• Aim of the task
Copy out the listing from the line with "You are a computer-use agent." up to and including the line with "Looking at the", leaving the pictures out of your answer.

** Start Stored data **

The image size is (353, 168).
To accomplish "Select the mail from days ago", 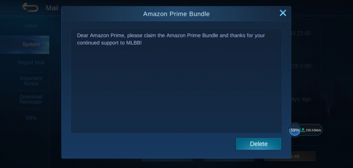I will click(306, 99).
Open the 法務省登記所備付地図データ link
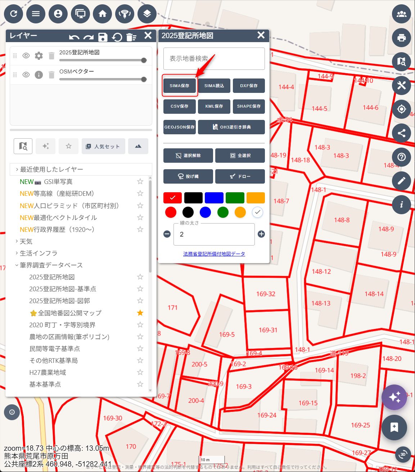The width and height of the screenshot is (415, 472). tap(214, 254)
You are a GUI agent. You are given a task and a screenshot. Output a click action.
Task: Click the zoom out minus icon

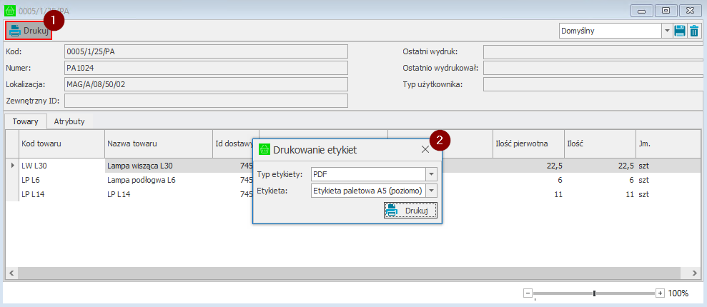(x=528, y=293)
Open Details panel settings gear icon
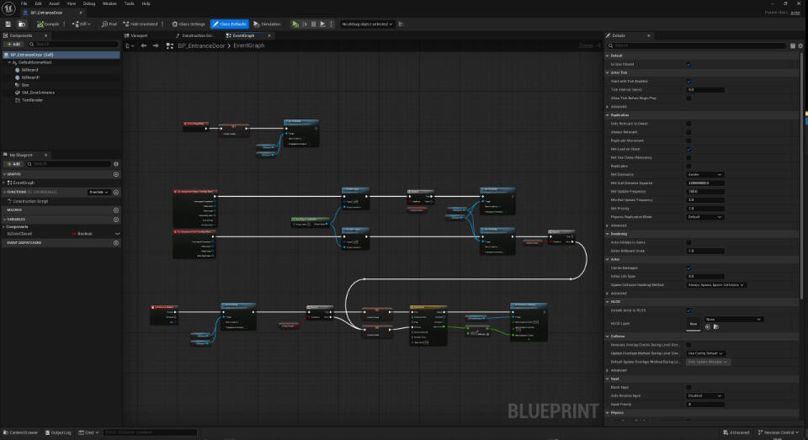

** End Stored data **
** Start Stored data **

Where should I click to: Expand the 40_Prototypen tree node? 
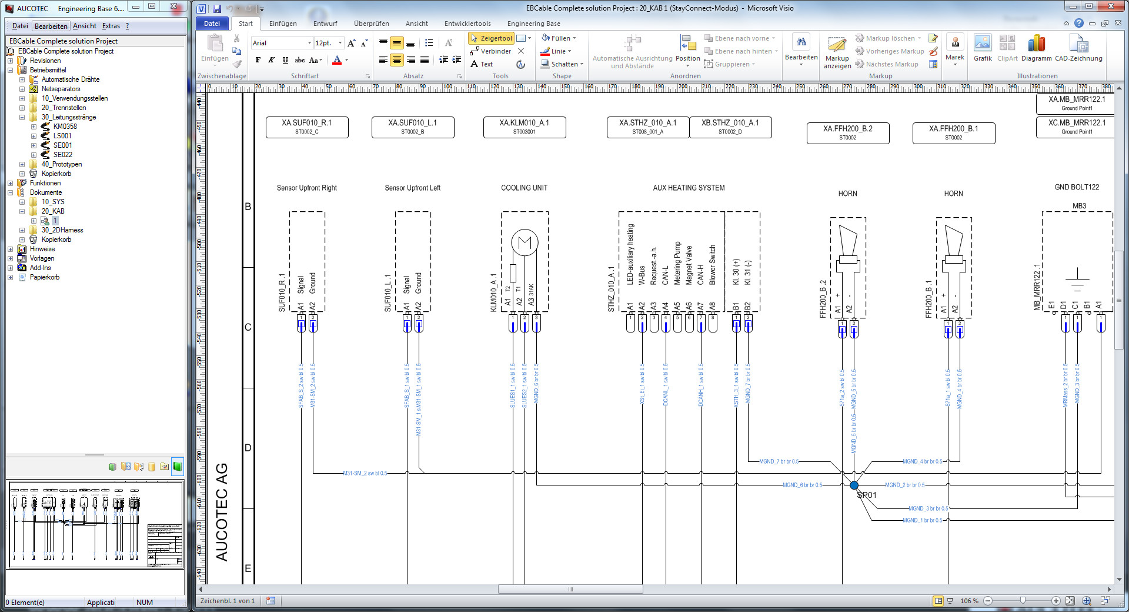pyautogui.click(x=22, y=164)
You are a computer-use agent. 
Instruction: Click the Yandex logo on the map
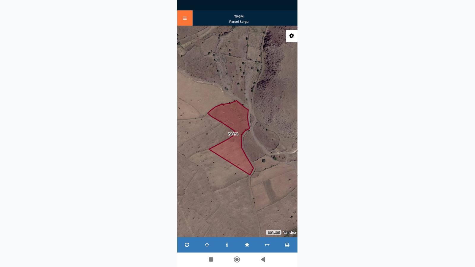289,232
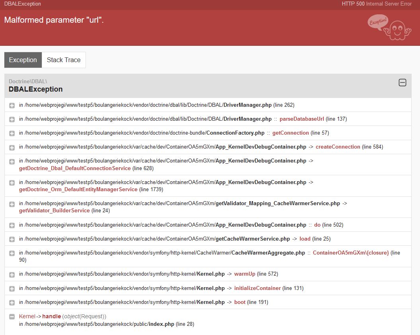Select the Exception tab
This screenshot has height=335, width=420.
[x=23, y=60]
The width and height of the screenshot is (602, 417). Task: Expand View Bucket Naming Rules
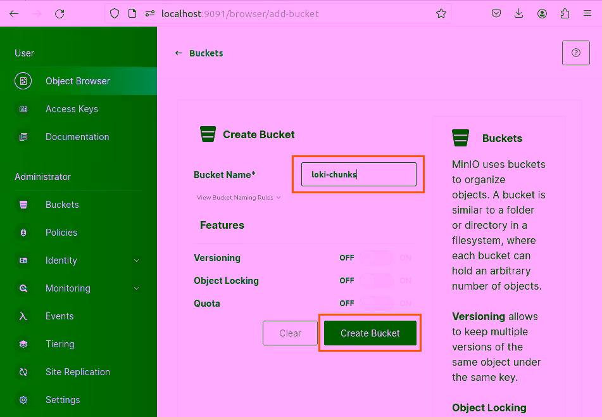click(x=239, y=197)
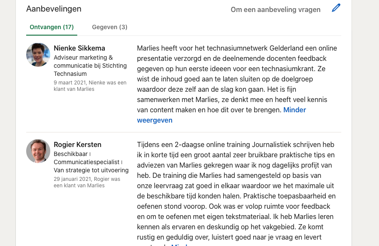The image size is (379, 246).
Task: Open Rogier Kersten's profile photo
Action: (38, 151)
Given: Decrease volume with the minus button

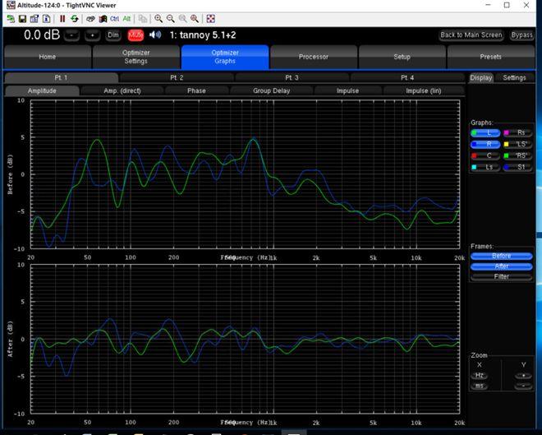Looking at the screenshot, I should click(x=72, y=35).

** End Stored data **

• Worked answer
You are a computer-use agent. 
Instruction: Click the Yandex logo on the map
289,232
Select the Exception tab
This screenshot has height=335, width=420.
[x=23, y=60]
The width and height of the screenshot is (602, 417). Task: Expand View Bucket Naming Rules
click(x=239, y=197)
The image size is (379, 246).
Task: Open Rogier Kersten's profile photo
Action: (38, 151)
Given: Decrease volume with the minus button

Looking at the screenshot, I should click(x=72, y=35).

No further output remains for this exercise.